Greg
Greg

Reputation: 21

Loading a CSV into Bigquery using bq

I'm trying to do something I feel like is pretty simple but can't seem to get it to work. I created a table in Bigquery and am now trying to use the bq tool to import data in to it. The file I'm trying to import in to the table is a CSV file that uses quotes on columns that have data that could have commas in them.

Table:

-ColA string -ColB string -ColC string -ColD integer

File:

"ColA data","ColB data","ColC data", ColD data

Command

bq load --quote "" --format=csv dataset.TableName c:\path\filename.csv ColA:string,ColB:string,ColC:string,ColD:integer

The error I'm getting is: "-Error while reading data, error message: Too many values in row starting at position: 164"

The curious thing is that position 164 happens to be the end of line 1 in the file I'm trying to import. If I delete all of the data it loads that first row, but if I put the other rows back in then it fails out again.

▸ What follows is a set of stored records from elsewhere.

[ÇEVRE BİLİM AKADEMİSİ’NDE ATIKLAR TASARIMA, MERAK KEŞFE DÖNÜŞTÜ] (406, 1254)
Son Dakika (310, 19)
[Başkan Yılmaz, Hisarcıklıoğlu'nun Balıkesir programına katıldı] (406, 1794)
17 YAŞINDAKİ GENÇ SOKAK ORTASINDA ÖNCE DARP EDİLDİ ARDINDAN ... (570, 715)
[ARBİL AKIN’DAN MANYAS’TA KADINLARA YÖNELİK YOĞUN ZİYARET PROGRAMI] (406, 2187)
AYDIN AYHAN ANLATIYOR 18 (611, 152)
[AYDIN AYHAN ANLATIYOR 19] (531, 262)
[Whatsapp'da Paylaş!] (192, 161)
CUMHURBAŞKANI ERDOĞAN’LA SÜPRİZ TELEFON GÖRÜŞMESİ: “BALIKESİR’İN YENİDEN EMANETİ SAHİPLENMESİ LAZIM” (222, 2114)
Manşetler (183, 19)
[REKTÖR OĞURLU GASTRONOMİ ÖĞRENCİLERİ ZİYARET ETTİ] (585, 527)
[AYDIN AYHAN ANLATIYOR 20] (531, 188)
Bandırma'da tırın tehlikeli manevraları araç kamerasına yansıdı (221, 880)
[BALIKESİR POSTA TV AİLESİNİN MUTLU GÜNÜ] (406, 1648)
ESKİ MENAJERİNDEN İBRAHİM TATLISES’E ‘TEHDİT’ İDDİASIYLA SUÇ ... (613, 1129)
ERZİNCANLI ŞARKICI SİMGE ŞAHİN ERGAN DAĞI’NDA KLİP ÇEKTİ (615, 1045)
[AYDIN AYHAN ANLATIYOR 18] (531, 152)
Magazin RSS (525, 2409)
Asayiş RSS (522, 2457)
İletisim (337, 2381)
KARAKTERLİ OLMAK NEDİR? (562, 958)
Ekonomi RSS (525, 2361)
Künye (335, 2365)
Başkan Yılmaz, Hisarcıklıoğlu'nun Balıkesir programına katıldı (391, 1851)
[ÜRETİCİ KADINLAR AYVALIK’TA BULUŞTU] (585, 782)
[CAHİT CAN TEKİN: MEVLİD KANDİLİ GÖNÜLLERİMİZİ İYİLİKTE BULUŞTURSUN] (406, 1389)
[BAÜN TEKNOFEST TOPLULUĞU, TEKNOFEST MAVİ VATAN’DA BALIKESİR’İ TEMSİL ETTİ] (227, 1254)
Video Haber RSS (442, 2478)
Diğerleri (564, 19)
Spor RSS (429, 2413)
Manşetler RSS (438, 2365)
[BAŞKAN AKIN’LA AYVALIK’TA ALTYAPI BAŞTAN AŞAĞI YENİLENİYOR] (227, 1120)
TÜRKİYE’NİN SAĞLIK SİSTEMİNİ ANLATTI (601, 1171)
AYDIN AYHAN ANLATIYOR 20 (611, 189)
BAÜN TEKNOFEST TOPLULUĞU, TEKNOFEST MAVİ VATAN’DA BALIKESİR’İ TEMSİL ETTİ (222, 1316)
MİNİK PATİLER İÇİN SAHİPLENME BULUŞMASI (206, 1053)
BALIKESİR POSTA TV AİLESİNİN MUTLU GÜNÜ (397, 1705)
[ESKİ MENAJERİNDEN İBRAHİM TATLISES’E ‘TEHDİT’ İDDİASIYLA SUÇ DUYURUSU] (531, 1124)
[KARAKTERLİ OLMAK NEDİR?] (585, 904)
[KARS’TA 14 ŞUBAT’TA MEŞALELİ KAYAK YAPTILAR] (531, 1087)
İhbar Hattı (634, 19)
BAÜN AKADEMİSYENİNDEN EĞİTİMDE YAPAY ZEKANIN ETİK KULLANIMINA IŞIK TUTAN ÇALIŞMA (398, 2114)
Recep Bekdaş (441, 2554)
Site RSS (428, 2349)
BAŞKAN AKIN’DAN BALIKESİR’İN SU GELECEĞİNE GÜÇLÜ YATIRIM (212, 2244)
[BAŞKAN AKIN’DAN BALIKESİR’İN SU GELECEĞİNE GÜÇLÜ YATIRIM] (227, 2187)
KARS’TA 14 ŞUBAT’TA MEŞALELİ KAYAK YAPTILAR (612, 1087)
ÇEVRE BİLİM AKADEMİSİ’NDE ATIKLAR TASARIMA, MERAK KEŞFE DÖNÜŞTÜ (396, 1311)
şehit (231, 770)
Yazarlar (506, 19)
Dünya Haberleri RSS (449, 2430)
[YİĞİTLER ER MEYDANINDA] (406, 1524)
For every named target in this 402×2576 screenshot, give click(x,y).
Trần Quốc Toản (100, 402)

Is there a option to set that the file is row terminator with CR/LF? I would think that is just the default because its a standard CSV but just a thought.

Upvotes: 1

Views: 6619

Answers (1)

rsantiago
rsantiago

Reputation: 2099

A quick test using your information worked:

$ cat file.csv
"ColA data","ColB data","ColC data",22

$ bq load --quote "" --format=csv test_dataset.table_import_csv file.csv
Upload complete.
Waiting on bqjob_1 ... (0s) Current status: DONE   

$ bq query --use_legacy_sql=false 'select * from test_dataset.table_import_csv'
Waiting on bqjob_2 ... (0s) Current status: DONE

+-------------+-------------+-------------+------+
|    cola     |    colb     |    colc     | cold |
+-------------+-------------+-------------+------+
| "ColA data" | "ColB data" | "ColC data" |   22 |
+-------------+-------------+-------------+------+

$

Then I add a new comma in the first row and got the same error as you: "Too many values in row starting at position: 40"

To solve your issue, you need to guaranty that string columns don't include any comma character, because this is the character used to identify new columns in a CSV file.

The option to change the column delimiter is --field_delimiter, try it out:

The character that indicates the boundary between columns in the data. Both \t and tab are allowed for tab delimiters.